● **Task details**
Every line of the material below should be output exactly as written, with the images skipped.

BEGIN Data for review

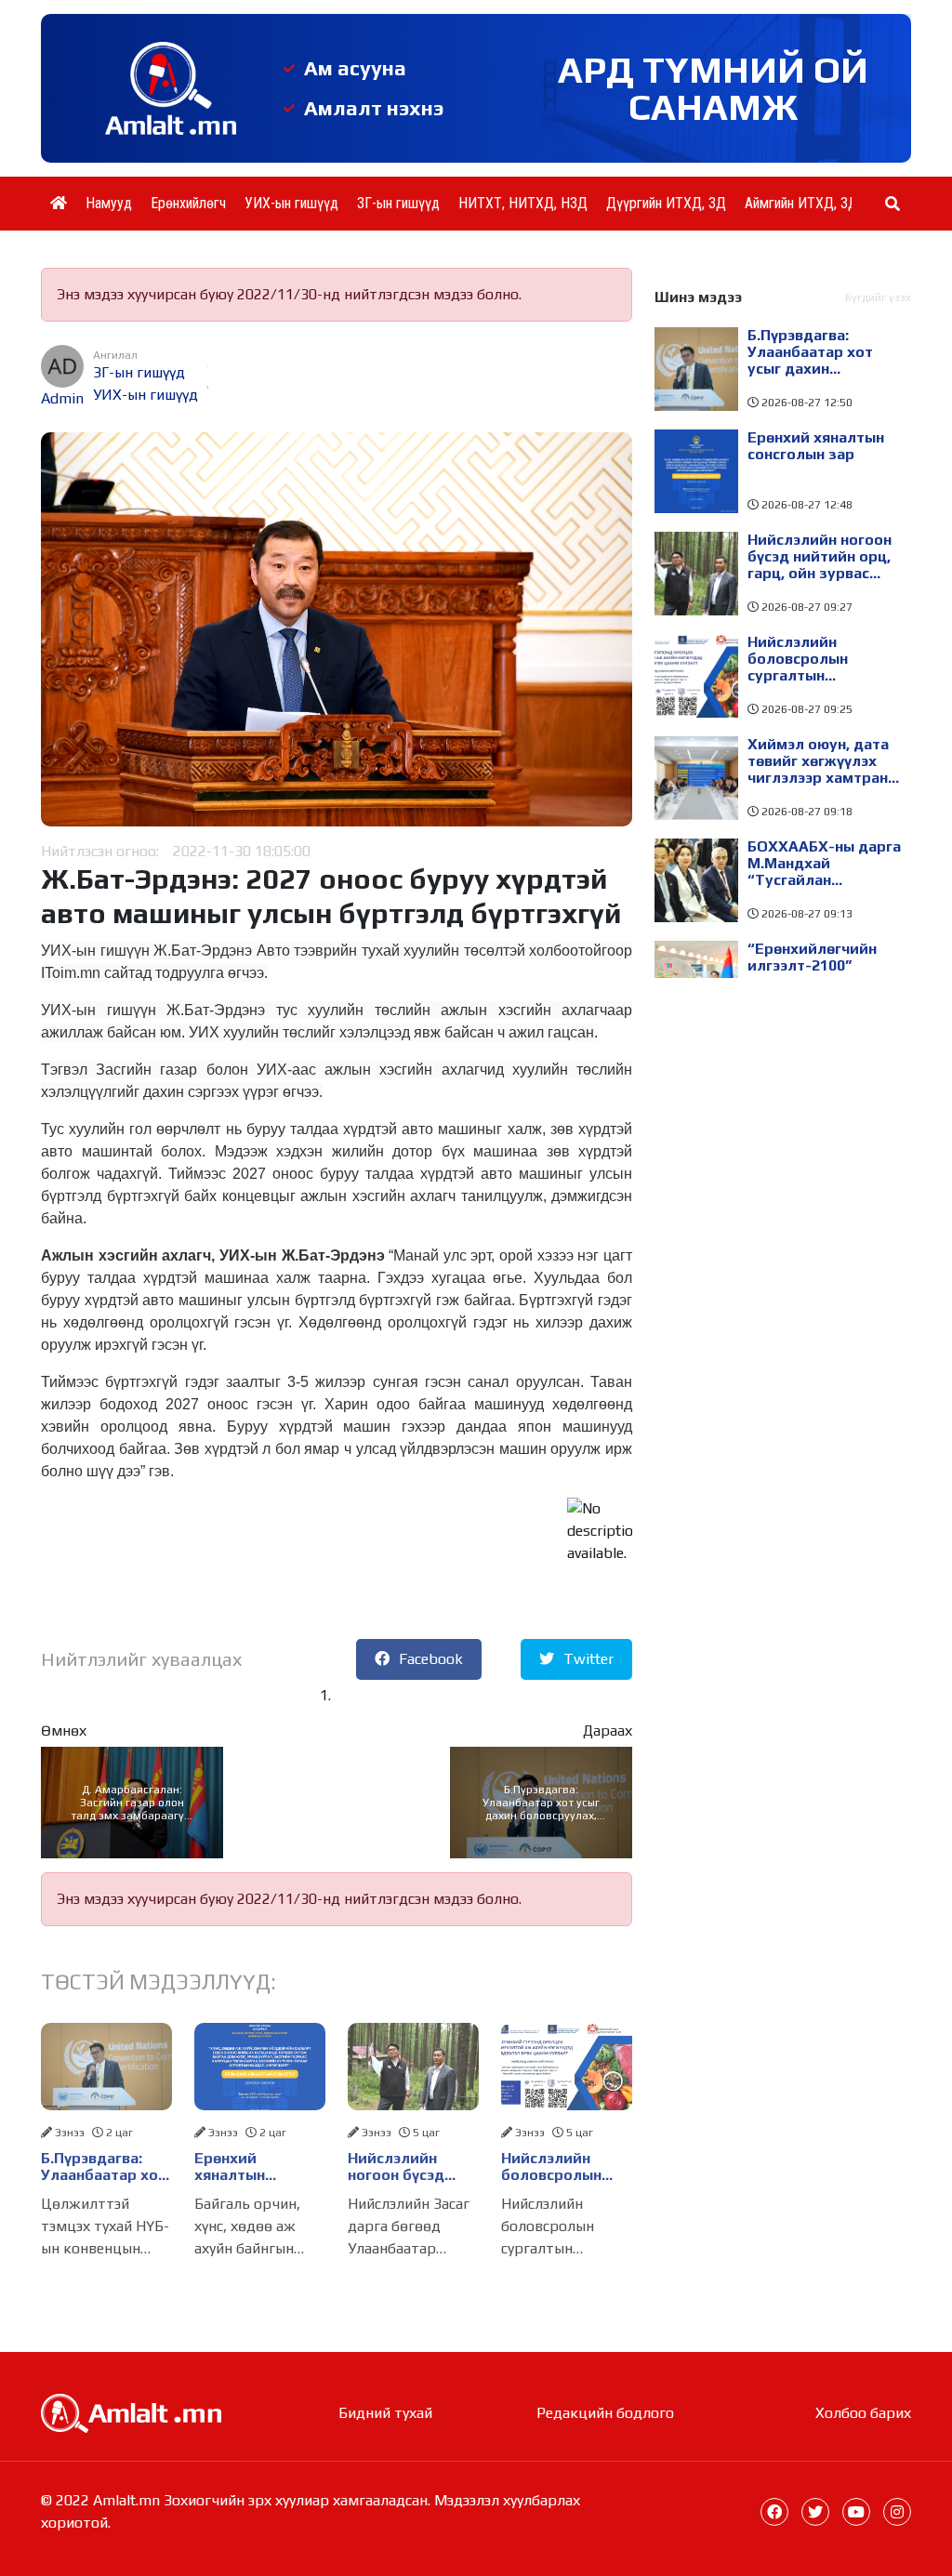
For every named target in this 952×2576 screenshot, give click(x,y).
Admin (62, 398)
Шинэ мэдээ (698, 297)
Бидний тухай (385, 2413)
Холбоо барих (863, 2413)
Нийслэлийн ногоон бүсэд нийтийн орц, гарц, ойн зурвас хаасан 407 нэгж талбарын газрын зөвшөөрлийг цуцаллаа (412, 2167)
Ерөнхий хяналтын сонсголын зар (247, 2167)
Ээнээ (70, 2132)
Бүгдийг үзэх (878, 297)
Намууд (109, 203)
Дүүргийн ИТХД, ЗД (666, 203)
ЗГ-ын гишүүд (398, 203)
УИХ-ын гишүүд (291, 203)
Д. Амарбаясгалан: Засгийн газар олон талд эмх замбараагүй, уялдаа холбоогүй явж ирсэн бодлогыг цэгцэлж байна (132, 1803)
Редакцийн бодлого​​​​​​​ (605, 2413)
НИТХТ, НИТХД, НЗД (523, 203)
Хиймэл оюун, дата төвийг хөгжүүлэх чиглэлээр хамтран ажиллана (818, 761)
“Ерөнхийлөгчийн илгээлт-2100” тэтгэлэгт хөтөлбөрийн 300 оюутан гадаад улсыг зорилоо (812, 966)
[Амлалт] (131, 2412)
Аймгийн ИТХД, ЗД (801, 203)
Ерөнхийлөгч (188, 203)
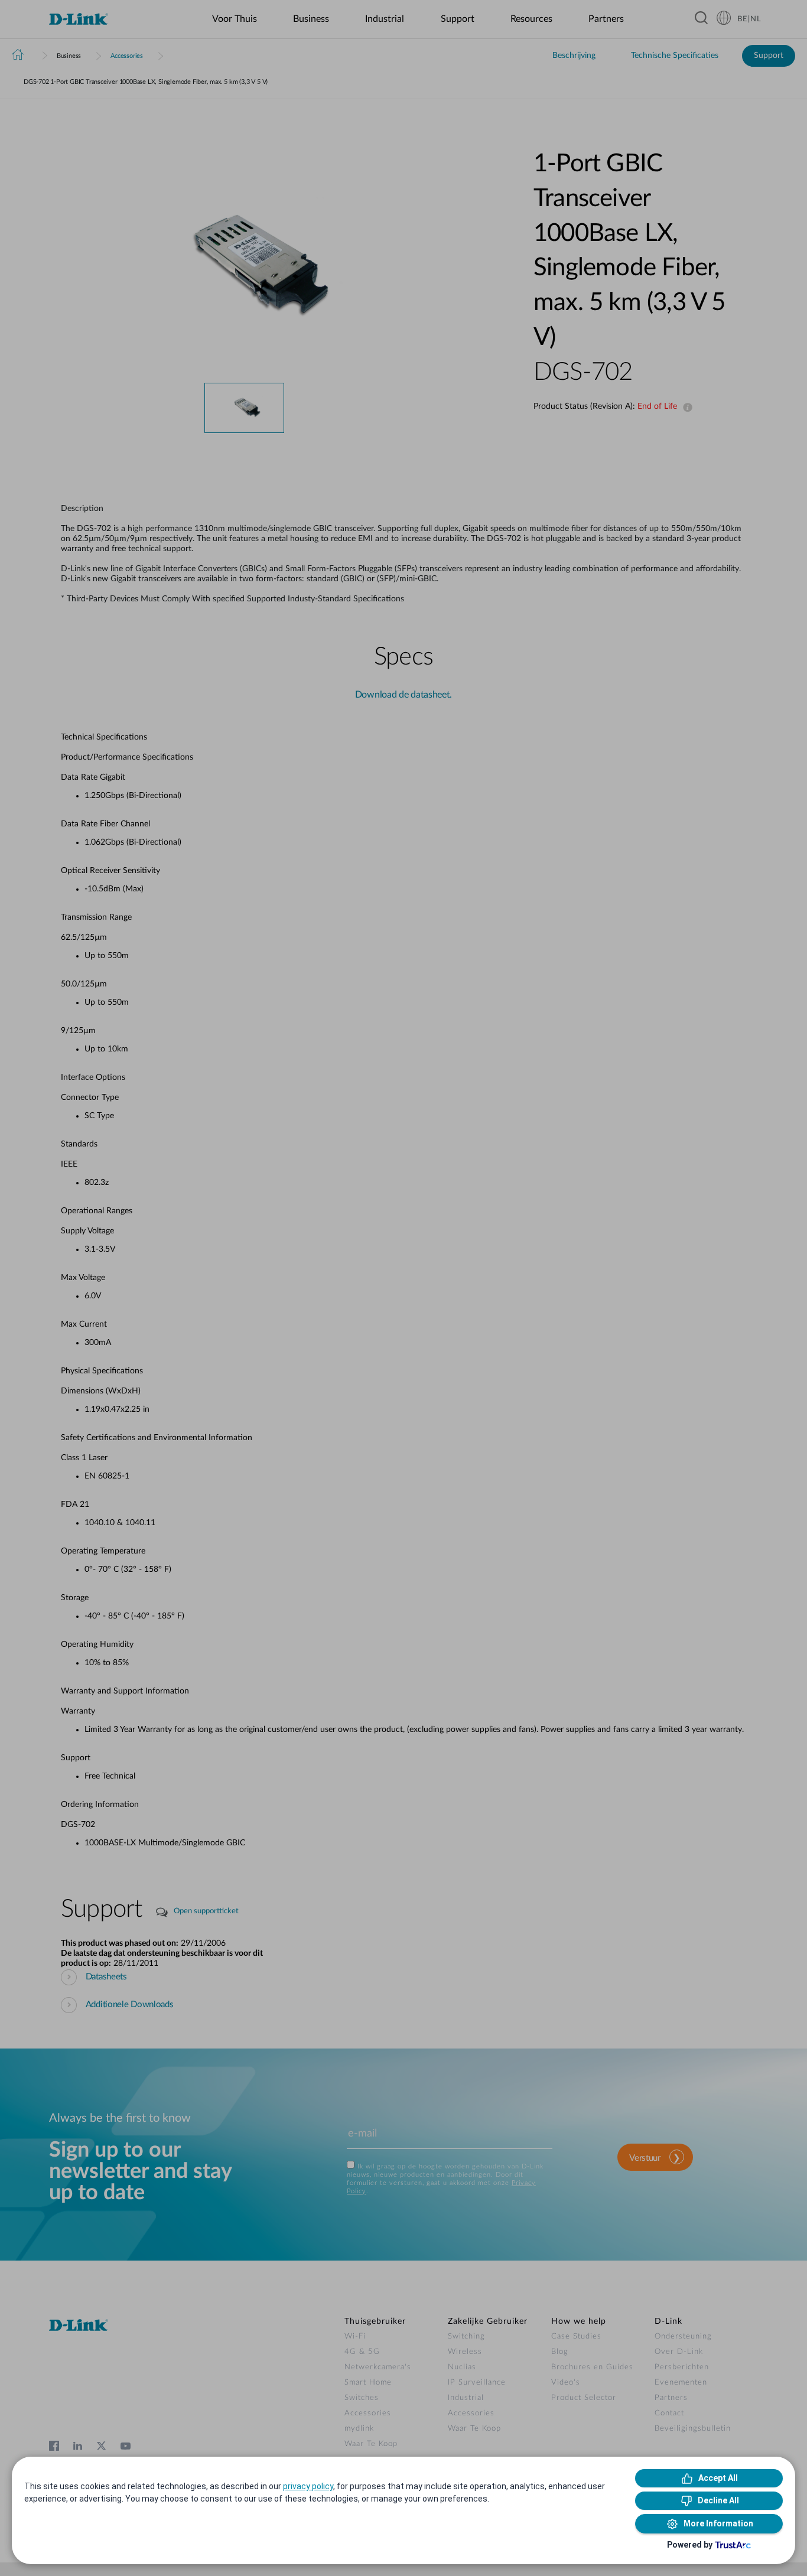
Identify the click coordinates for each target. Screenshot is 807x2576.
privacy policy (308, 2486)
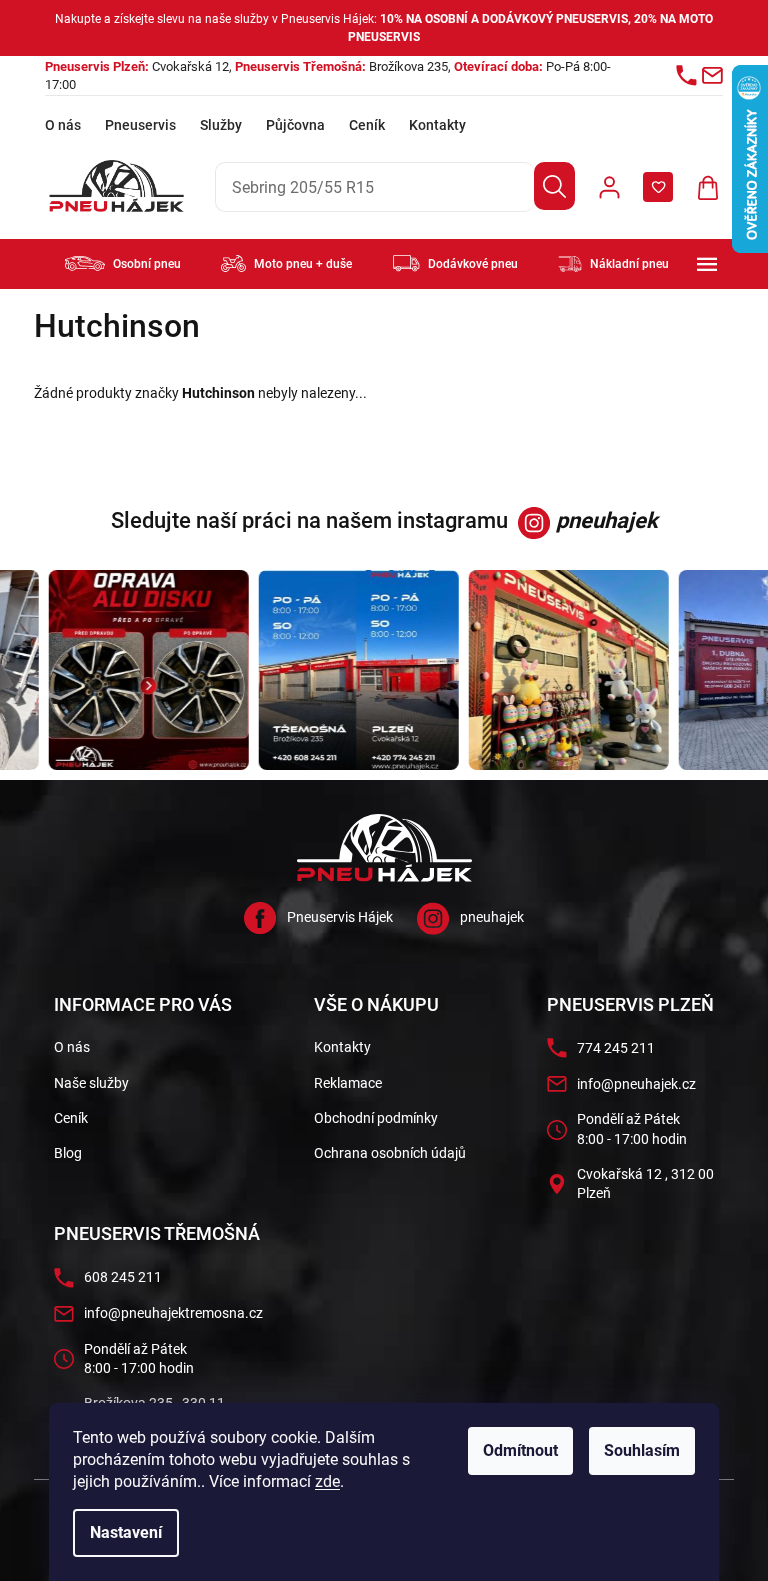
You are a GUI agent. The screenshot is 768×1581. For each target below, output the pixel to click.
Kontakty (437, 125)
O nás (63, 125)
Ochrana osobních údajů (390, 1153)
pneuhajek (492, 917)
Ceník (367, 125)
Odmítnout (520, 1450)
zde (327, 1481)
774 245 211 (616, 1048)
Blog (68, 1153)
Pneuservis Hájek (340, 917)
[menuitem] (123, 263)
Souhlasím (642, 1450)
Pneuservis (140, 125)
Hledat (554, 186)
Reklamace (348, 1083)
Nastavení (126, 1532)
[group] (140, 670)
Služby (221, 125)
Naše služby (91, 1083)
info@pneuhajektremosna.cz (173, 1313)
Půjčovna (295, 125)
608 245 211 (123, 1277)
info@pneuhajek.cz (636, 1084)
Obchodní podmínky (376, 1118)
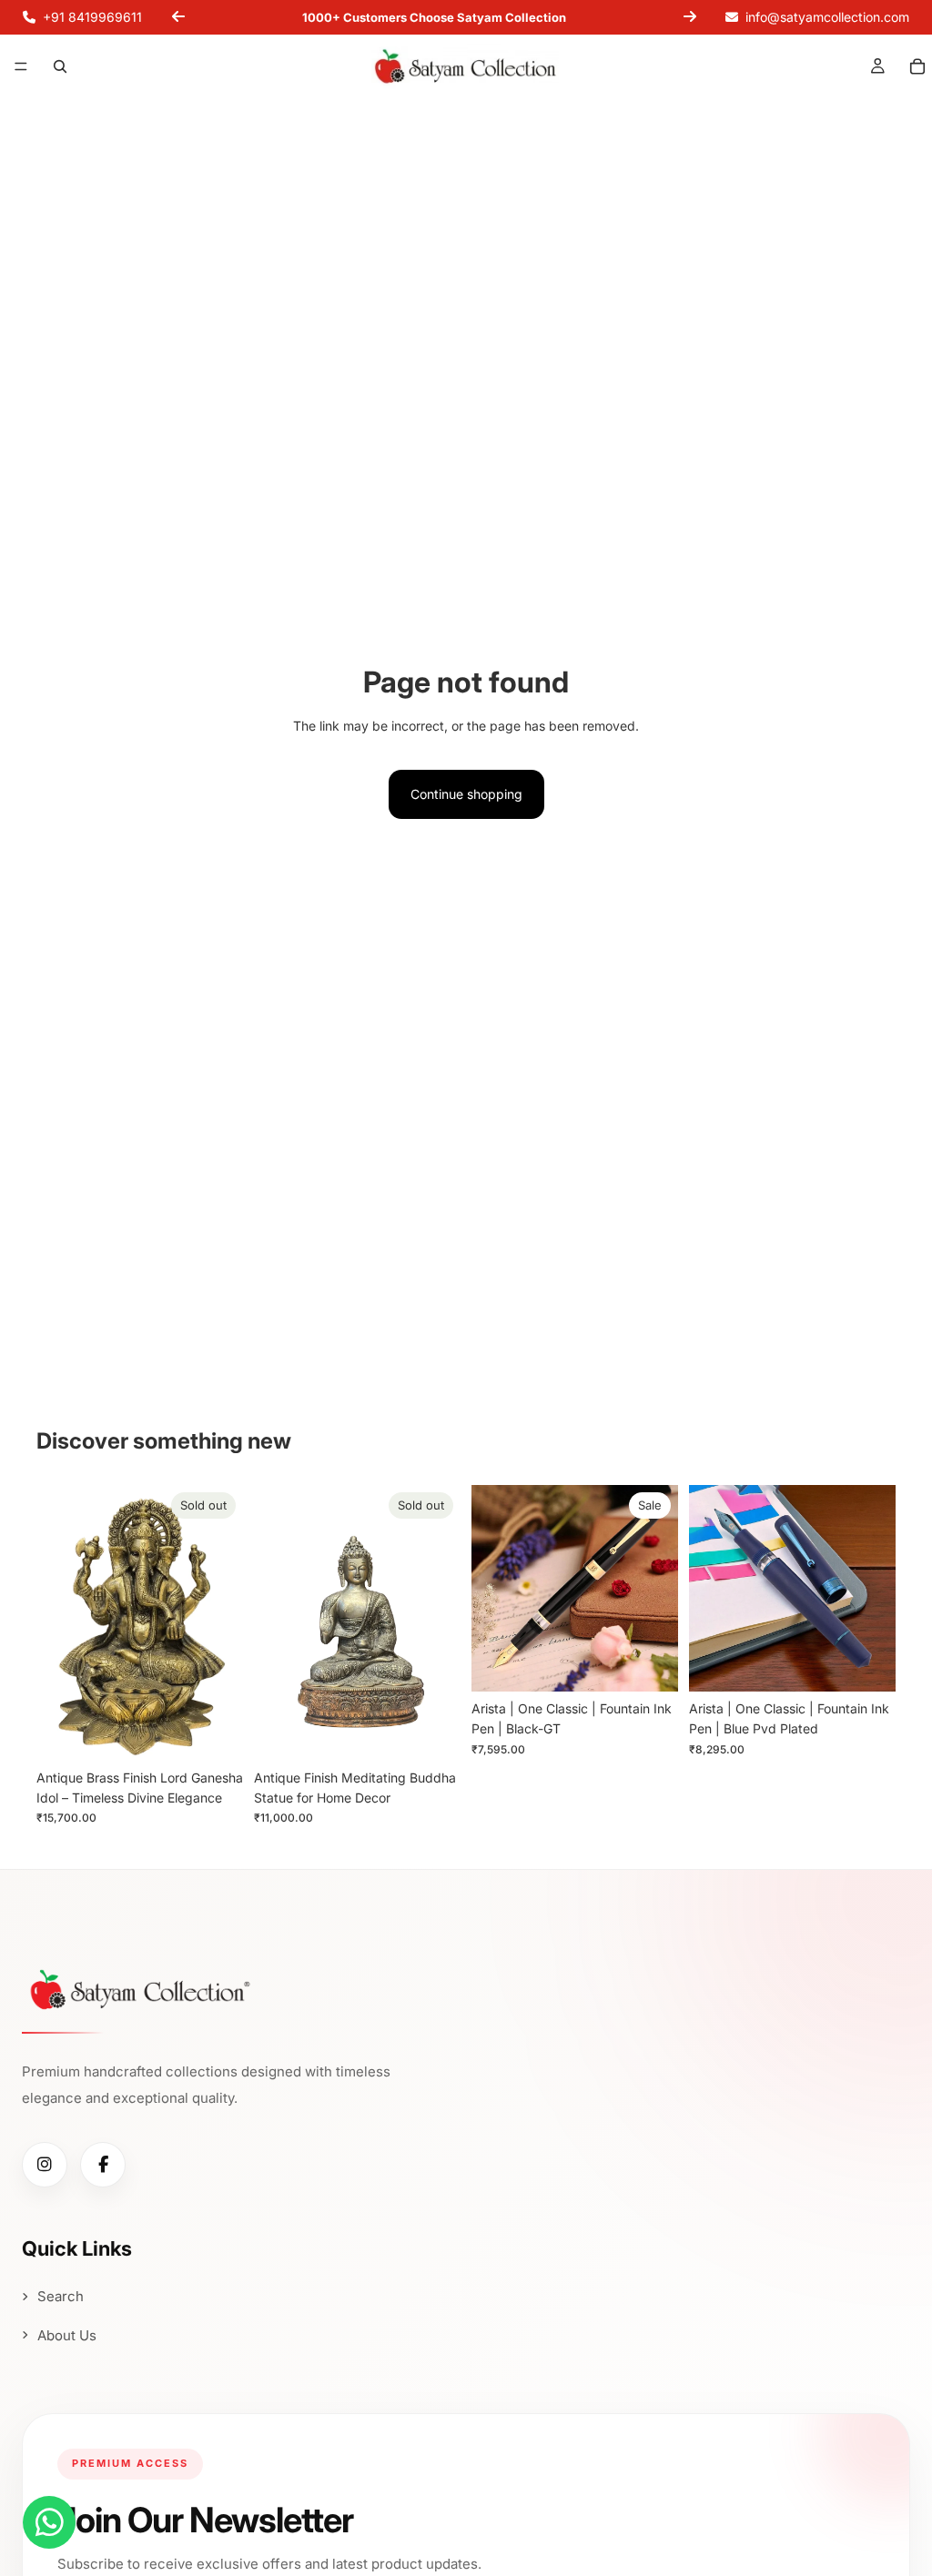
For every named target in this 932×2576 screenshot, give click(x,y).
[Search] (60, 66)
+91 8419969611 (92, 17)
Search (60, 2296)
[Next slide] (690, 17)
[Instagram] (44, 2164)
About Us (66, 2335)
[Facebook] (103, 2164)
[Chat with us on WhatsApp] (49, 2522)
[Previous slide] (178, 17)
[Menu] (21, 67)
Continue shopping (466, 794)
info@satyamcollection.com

END Data for review

● **Result of this exercise**
For every named target in this 952×2576 screenshot, give click(x,y).
Admin (62, 398)
Шинэ мэдээ (698, 297)
Бидний тухай (385, 2413)
Холбоо барих (863, 2413)
Нийслэлийн ногоон бүсэд нийтийн орц, гарц, ойн зурвас хаасан 407 нэгж талбарын газрын зөвшөөрлийг цуцаллаа (412, 2167)
Ерөнхий хяналтын сонсголын зар (247, 2167)
Ээнээ (70, 2132)
Бүгдийг үзэх (878, 297)
Намууд (109, 203)
Дүүргийн ИТХД, ЗД (666, 203)
ЗГ-ын гишүүд (398, 203)
УИХ-ын гишүүд (291, 203)
Д. Амарбаясгалан: Засгийн газар олон талд эмх замбараагүй, уялдаа холбоогүй явж ирсэн бодлогыг цэгцэлж байна (132, 1803)
Редакцийн бодлого​​​​​​​ (605, 2413)
НИТХТ, НИТХД, НЗД (523, 203)
Хиймэл оюун, дата төвийг хөгжүүлэх чиглэлээр хамтран ажиллана (818, 761)
“Ерөнхийлөгчийн илгээлт-2100” тэтгэлэгт хөтөлбөрийн 300 оюутан гадаад улсыг зорилоо (812, 966)
[Амлалт] (131, 2412)
Аймгийн ИТХД, ЗД (801, 203)
Ерөнхийлөгч (188, 203)
Identify the click coordinates for each target. Screenshot is 807x2576.
privacy policy (308, 2486)
You are a GUI agent. The screenshot is 768×1581. For each target below, output the pixel to click.
Kontakty (437, 125)
O nás (63, 125)
Ochrana osobních údajů (390, 1153)
pneuhajek (492, 917)
Ceník (367, 125)
Odmítnout (520, 1450)
zde (327, 1481)
774 245 211 (616, 1048)
Blog (68, 1153)
Pneuservis Hájek (340, 917)
[menuitem] (123, 263)
Souhlasím (642, 1450)
Pneuservis (140, 125)
Hledat (554, 186)
Reklamace (348, 1083)
Nastavení (126, 1532)
[group] (140, 670)
Služby (221, 125)
Naše služby (91, 1083)
info@pneuhajektremosna.cz (173, 1313)
Půjčovna (295, 125)
608 245 211 (123, 1277)
info@pneuhajek.cz (636, 1084)
Obchodní podmínky (376, 1118)
For every named target in this 932×2576 screenshot, give click(x,y).
[Search] (60, 66)
+91 8419969611 (92, 17)
Search (60, 2296)
[Next slide] (690, 17)
[Instagram] (44, 2164)
About Us (66, 2335)
[Facebook] (103, 2164)
[Chat with us on WhatsApp] (49, 2522)
[Previous slide] (178, 17)
[Menu] (21, 67)
Continue shopping (466, 794)
info@satyamcollection.com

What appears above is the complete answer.